There was DDT. Now, it’s plastics. Is that an improvement? I don't think so. We’ve switched the enemy, if you will, but I don't think we're safer. I think we're less safe, actually. You've seen the graphs of the rate at which plastics are produced. So, yeah, I'm concerned. I have a lot of children and grandchildren, and I don't like to think about leaving this for them, and the fact that they're already exposed, they've been exposed in the womb and in their early life… It's tragic.

I think about this constantly, all the time, as a mother and especially in my current pregnancy. I don't want to ask what gives you hope, because maybe that's too complicated a word and the problem honestly feels at times somewhat hopeless. So, instead, at 89, what keeps you going?

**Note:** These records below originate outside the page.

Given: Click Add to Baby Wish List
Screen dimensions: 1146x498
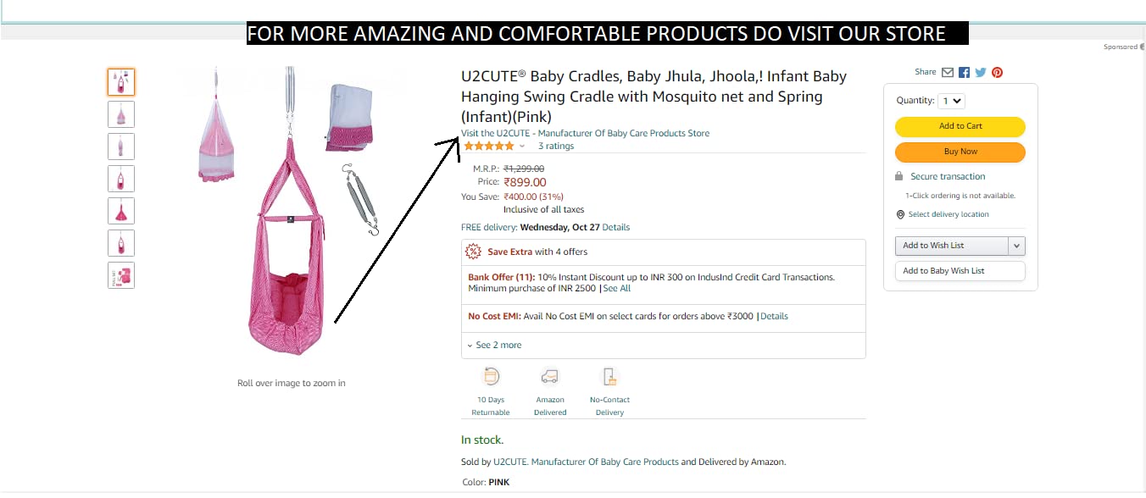Looking at the screenshot, I should pos(960,271).
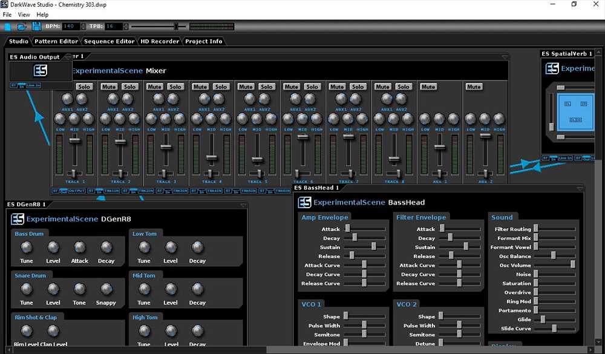
Task: Click the Open Project folder icon
Action: coord(22,27)
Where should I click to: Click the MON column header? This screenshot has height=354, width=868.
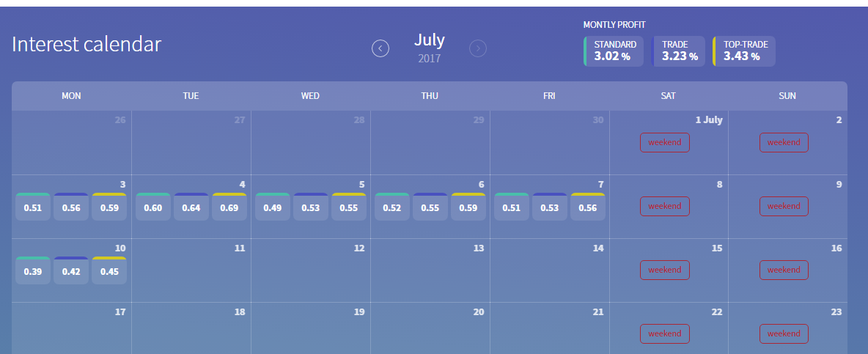pos(71,96)
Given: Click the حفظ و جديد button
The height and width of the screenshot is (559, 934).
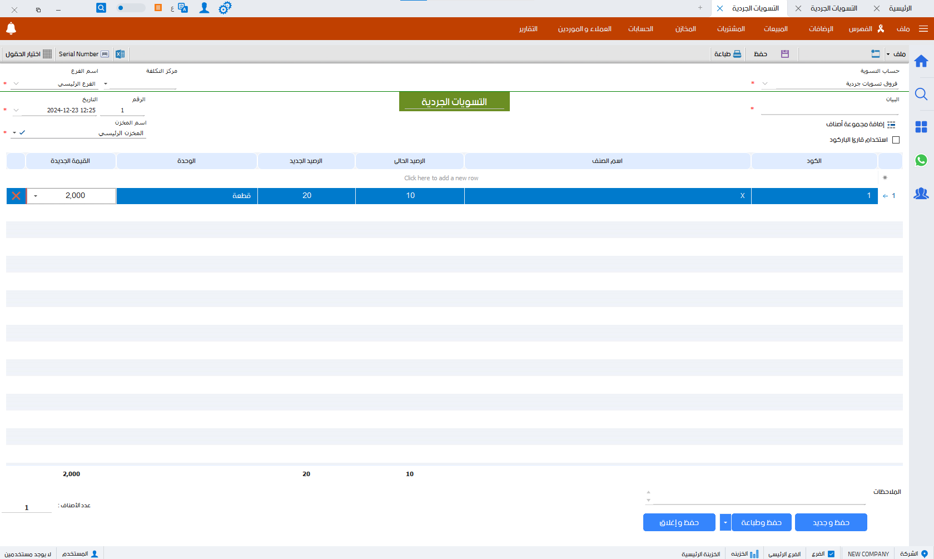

I can't not do this. I can't see harm and not try to do something about it. That's just the way I am and how I was raised. I can't stop asking questions, because as I mentioned, I'm always skeptical. That's how I approach things. But it's getting harder. One of the things that encourages me, in a weird way, is that we have more technology. The human race is brilliant in a lot of ways. When people say, do you think humans are going to die out? I don't think we are. I think we're going to figure out these alternatives for reproduction, but I don't know at what cost. It will take generations for us to answer the unknowns, and by then we’ll be facing a whole new set of problems. I have to keep doing my part because I have no alternative. My hope is that people like you and all the fantastic people working on the plastic treaty, the nonprofits, the people devoting their lives to educating people and reducing exposure, maybe together we've made some progress.

When we talked in New York and I said don't handle receipts or heat food in plastic, I should have also said: and tell other people. I make a big nuisance of myself. I'll go to a store and the cashier will say, do you want a receipt? No, send that to me electronically and don't touch it yourself. I will give a little lecture. Or a waiter will come and give me a plastic glass or bottle, and I'll say, thanks, but do you know… I won't stop. I do this all the time. I think if more people did that, even if it’s annoying, people would begin to listen and question for themselves.

From an endocrine-disruptor crybaby: Be annoying. 

Maybe we should put that on a t-shirt.